What to do: Would you give again, exactly, the lines running from the line with "The width and height of the screenshot is (581, 548)." to the end of the data below, both included?

Material for the task:
......

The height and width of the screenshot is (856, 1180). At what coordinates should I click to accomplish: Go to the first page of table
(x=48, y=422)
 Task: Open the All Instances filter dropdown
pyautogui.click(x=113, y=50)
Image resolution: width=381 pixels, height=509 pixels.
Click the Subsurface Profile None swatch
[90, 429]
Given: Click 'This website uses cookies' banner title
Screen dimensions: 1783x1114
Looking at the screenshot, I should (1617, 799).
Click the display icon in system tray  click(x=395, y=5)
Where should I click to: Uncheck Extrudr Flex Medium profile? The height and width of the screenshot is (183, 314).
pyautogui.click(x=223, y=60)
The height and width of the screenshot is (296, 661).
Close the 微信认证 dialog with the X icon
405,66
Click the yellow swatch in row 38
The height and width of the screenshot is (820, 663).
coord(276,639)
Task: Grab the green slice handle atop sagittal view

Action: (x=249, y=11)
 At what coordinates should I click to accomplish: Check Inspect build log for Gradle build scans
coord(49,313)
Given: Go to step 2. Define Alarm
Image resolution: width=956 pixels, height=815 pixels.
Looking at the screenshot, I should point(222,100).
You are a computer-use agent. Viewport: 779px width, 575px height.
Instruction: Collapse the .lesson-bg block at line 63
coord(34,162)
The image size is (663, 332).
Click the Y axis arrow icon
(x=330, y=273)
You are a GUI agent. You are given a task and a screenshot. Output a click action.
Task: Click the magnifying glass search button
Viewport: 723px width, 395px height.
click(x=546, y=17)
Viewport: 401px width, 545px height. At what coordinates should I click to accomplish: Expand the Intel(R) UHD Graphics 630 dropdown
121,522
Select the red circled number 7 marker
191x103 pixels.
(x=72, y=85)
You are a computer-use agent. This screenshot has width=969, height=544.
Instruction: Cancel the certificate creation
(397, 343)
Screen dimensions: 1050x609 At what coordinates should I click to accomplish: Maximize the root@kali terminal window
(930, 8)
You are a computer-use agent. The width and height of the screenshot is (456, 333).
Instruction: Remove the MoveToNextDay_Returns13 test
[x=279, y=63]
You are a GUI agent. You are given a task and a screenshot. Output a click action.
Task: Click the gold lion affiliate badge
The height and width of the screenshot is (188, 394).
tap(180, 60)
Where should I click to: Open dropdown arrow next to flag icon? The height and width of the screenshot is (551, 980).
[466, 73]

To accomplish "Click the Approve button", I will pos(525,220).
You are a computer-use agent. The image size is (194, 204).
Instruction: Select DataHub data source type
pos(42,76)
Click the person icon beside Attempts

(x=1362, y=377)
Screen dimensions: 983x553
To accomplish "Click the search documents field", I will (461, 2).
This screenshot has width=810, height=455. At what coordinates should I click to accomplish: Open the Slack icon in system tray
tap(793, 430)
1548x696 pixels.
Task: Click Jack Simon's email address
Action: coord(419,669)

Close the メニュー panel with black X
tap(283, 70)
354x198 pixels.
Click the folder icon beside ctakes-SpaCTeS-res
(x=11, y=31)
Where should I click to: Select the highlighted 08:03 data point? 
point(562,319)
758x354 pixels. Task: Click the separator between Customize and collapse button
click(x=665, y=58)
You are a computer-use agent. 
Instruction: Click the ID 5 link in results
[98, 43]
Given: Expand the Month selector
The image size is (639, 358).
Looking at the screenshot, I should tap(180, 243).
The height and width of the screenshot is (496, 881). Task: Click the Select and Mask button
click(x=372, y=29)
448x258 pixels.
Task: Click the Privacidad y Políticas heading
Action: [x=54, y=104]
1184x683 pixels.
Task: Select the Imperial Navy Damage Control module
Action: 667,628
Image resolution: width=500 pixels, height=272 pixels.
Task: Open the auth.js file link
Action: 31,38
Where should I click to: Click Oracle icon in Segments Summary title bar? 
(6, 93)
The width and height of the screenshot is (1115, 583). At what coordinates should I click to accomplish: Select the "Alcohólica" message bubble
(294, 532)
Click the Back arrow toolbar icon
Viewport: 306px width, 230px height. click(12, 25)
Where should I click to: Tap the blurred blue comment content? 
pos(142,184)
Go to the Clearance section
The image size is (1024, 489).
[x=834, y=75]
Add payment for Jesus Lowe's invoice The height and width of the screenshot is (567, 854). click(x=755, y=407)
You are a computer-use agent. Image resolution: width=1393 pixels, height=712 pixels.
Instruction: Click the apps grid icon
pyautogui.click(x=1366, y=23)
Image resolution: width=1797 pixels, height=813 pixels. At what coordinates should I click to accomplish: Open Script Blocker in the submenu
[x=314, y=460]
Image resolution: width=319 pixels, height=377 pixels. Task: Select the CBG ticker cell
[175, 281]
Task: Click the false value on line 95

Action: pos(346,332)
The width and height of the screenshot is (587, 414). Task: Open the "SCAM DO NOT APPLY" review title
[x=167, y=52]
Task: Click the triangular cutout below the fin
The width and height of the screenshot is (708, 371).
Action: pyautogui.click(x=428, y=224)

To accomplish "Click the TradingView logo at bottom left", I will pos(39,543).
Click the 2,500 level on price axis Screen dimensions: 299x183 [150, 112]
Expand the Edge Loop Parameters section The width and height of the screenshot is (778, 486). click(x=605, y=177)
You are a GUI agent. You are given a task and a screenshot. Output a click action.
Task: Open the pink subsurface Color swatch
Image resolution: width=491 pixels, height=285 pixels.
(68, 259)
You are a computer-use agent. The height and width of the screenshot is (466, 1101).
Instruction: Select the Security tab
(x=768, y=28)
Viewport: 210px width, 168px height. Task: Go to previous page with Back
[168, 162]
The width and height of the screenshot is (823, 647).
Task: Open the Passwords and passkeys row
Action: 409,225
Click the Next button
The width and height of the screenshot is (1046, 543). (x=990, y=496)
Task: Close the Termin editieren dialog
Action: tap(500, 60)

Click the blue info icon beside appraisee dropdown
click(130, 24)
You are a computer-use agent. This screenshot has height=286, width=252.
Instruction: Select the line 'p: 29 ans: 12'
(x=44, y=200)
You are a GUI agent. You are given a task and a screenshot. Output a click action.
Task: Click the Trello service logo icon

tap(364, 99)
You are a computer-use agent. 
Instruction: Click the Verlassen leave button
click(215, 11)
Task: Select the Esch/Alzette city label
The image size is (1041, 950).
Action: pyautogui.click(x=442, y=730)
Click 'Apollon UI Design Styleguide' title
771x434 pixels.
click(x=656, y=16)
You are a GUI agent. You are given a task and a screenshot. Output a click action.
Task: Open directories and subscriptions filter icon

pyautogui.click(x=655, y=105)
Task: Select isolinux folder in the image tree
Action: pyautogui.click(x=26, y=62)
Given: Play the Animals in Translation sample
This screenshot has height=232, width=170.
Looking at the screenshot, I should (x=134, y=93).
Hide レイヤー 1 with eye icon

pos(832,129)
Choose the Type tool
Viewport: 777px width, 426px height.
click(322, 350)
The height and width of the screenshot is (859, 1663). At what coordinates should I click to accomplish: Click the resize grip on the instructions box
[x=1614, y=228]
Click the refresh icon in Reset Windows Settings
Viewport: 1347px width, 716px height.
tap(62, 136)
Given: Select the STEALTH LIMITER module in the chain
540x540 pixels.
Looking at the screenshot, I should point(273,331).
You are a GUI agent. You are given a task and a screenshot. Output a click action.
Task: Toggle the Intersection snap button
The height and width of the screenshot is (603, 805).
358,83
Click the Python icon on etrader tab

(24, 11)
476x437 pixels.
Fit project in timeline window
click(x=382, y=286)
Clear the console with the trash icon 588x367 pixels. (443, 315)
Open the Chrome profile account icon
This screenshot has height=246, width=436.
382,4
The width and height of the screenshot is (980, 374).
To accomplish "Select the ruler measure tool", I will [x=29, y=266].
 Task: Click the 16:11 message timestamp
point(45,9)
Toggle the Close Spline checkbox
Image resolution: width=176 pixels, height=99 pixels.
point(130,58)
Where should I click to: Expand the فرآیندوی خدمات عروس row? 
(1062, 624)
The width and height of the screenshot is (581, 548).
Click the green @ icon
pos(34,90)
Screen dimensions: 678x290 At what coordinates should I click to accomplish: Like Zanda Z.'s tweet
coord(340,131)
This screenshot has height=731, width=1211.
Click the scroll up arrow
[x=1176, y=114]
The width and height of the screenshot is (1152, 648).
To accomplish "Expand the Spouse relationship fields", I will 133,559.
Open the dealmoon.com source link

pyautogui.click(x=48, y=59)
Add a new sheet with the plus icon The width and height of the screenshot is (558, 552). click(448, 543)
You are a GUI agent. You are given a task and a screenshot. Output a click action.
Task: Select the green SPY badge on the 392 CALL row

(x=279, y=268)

......

Answer to the exercise:
The width and height of the screenshot is (581, 548).
Click the green @ icon
pos(34,90)
Screen dimensions: 678x290 At what coordinates should I click to accomplish: Like Zanda Z.'s tweet
coord(340,131)
This screenshot has height=731, width=1211.
Click the scroll up arrow
[x=1176, y=114]
The width and height of the screenshot is (1152, 648).
To accomplish "Expand the Spouse relationship fields", I will 133,559.
Open the dealmoon.com source link

pyautogui.click(x=48, y=59)
Add a new sheet with the plus icon The width and height of the screenshot is (558, 552). click(448, 543)
You are a GUI agent. You are given a task and a screenshot. Output a click action.
Task: Select the green SPY badge on the 392 CALL row

(x=279, y=268)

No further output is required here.